The clerk of the House drew for Florida's 13th District, which is contested between two newcomers, Democrat Christine Jennings and Republican Vern Buchanan. She drew 39. Jennings and a staffer for Buchanan would join a member of the clerk's staff to look at offices, and they agreed to pick one in Longworth. They would get the last one.
With Gus Bilirakis in yet another meeting, his new chief of staff, Rebecca Hyder - who is his father's outgoing chief of staff - drew for him. Thirty-five.
She winced. "At least I didn't draw 49."
* * *
The picking started at 1 p.m.
Rep.-elect Kathy Castor, D-Tampa, had the best draw of the five new Floridians, and she chose the Cannon office that John F. Kennedy held 60 years ago, when he was a House member from Massachusetts.
Bilirakis' top choices disappeared like dew in August as the freshmen ahead of him picked. But it was here that his staff's diligence would pay off: That morning, they had toured 27 offices to build a long list of contingencies.

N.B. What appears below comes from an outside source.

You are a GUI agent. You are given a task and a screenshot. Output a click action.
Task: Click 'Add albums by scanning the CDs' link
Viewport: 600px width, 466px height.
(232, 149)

As his turn neared, Bilirakis huddled with Hyder. It was down to a fifth-floor office in Cannon with lots of space but lousy elevator service, a hike from the Capitol; and the office on the sixth floor of Longworth his staff had toured first thing that morning. Suite 1630.
He chose 1630. The staff will be knee to knee. The view is of a gravel roof a couple of floors down; in the near distance is a wall. The windows, thankfully, are small.
But it is convenient, close to the elevators leading to the exit on Independence Avenue, making for a short walk to vote. His mom would be pleased. Constituents can find it easily. And Bilirakis didn't mind the size, 862 square feet.
"So it's small," he said cheerfully. His driver's license lists him as 5-foot-5. "I'm small. I don't need anything big."
Times staff writer Anita Kumar contributed to this report.